### Problem requirements
An exact repetition of all the entries that follow is required.

*** Block opens ***

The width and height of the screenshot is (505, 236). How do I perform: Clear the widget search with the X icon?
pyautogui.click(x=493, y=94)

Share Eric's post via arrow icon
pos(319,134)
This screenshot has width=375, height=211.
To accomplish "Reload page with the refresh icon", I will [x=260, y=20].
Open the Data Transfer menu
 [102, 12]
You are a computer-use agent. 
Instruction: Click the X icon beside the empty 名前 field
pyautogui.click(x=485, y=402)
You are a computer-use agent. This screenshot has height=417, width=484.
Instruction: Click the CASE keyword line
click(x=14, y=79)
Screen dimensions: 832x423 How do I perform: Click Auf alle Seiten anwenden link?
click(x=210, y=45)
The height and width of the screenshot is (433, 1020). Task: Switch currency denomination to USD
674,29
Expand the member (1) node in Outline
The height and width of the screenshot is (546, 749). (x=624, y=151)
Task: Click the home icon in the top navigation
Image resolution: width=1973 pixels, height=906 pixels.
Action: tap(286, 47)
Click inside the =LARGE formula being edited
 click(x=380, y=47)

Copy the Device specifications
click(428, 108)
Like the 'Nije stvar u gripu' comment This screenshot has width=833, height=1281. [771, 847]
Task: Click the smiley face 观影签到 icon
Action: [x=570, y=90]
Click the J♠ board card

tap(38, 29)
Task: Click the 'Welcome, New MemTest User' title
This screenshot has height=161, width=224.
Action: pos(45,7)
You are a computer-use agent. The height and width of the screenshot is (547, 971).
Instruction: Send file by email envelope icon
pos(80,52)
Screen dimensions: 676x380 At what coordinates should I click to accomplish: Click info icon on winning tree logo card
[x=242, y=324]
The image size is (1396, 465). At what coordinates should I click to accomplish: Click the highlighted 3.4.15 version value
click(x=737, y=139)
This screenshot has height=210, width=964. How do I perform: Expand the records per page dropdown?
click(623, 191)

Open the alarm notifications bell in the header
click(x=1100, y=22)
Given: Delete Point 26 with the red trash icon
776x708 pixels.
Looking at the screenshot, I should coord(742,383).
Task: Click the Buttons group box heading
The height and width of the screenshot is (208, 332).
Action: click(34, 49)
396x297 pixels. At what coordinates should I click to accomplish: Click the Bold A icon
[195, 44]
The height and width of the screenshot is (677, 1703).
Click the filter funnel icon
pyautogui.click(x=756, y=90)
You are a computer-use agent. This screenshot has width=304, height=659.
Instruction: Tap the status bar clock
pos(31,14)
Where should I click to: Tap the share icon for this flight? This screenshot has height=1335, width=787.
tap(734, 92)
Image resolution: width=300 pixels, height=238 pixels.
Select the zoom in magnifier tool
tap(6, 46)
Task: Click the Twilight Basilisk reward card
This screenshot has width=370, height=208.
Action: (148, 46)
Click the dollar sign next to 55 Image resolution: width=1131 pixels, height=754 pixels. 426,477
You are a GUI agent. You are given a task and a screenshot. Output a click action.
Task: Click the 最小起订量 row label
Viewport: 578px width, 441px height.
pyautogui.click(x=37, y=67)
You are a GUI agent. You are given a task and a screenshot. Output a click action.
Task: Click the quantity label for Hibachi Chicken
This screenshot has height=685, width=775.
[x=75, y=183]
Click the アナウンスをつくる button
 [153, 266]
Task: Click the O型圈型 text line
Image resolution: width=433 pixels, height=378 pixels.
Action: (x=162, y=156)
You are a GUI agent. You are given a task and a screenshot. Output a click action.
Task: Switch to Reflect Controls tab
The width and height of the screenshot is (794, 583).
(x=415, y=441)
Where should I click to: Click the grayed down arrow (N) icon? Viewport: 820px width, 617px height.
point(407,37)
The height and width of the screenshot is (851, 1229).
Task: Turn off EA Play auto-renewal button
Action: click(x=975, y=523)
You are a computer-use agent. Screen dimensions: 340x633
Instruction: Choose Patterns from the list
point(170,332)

*** Block closes ***

### Task output
The width and height of the screenshot is (505, 236). How do I perform: Clear the widget search with the X icon?
pyautogui.click(x=493, y=94)

Share Eric's post via arrow icon
pos(319,134)
This screenshot has width=375, height=211.
To accomplish "Reload page with the refresh icon", I will [x=260, y=20].
Open the Data Transfer menu
 [102, 12]
You are a computer-use agent. 
Instruction: Click the X icon beside the empty 名前 field
pyautogui.click(x=485, y=402)
You are a computer-use agent. This screenshot has height=417, width=484.
Instruction: Click the CASE keyword line
click(x=14, y=79)
Screen dimensions: 832x423 How do I perform: Click Auf alle Seiten anwenden link?
click(x=210, y=45)
The height and width of the screenshot is (433, 1020). Task: Switch currency denomination to USD
674,29
Expand the member (1) node in Outline
The height and width of the screenshot is (546, 749). (x=624, y=151)
Task: Click the home icon in the top navigation
Image resolution: width=1973 pixels, height=906 pixels.
Action: tap(286, 47)
Click inside the =LARGE formula being edited
 click(x=380, y=47)

Copy the Device specifications
click(428, 108)
Like the 'Nije stvar u gripu' comment This screenshot has width=833, height=1281. [771, 847]
Task: Click the smiley face 观影签到 icon
Action: [x=570, y=90]
Click the J♠ board card

tap(38, 29)
Task: Click the 'Welcome, New MemTest User' title
This screenshot has height=161, width=224.
Action: pos(45,7)
You are a computer-use agent. The height and width of the screenshot is (547, 971).
Instruction: Send file by email envelope icon
pos(80,52)
Screen dimensions: 676x380 At what coordinates should I click to accomplish: Click info icon on winning tree logo card
[x=242, y=324]
The image size is (1396, 465). At what coordinates should I click to accomplish: Click the highlighted 3.4.15 version value
click(x=737, y=139)
This screenshot has height=210, width=964. How do I perform: Expand the records per page dropdown?
click(623, 191)

Open the alarm notifications bell in the header
click(x=1100, y=22)
Given: Delete Point 26 with the red trash icon
776x708 pixels.
Looking at the screenshot, I should coord(742,383).
Task: Click the Buttons group box heading
The height and width of the screenshot is (208, 332).
Action: click(34, 49)
396x297 pixels. At what coordinates should I click to accomplish: Click the Bold A icon
[195, 44]
The height and width of the screenshot is (677, 1703).
Click the filter funnel icon
pyautogui.click(x=756, y=90)
You are a computer-use agent. This screenshot has width=304, height=659.
Instruction: Tap the status bar clock
pos(31,14)
Where should I click to: Tap the share icon for this flight? This screenshot has height=1335, width=787.
tap(734, 92)
Image resolution: width=300 pixels, height=238 pixels.
Select the zoom in magnifier tool
tap(6, 46)
Task: Click the Twilight Basilisk reward card
This screenshot has width=370, height=208.
Action: (148, 46)
Click the dollar sign next to 55 Image resolution: width=1131 pixels, height=754 pixels. 426,477
You are a GUI agent. You are given a task and a screenshot. Output a click action.
Task: Click the 最小起订量 row label
Viewport: 578px width, 441px height.
pyautogui.click(x=37, y=67)
You are a GUI agent. You are given a task and a screenshot. Output a click action.
Task: Click the quantity label for Hibachi Chicken
This screenshot has height=685, width=775.
[x=75, y=183]
Click the アナウンスをつくる button
 [153, 266]
Task: Click the O型圈型 text line
Image resolution: width=433 pixels, height=378 pixels.
Action: (x=162, y=156)
You are a GUI agent. You are given a task and a screenshot. Output a click action.
Task: Switch to Reflect Controls tab
The width and height of the screenshot is (794, 583).
(x=415, y=441)
Where should I click to: Click the grayed down arrow (N) icon? Viewport: 820px width, 617px height.
point(407,37)
The height and width of the screenshot is (851, 1229).
Task: Turn off EA Play auto-renewal button
Action: click(x=975, y=523)
You are a computer-use agent. Screen dimensions: 340x633
Instruction: Choose Patterns from the list
point(170,332)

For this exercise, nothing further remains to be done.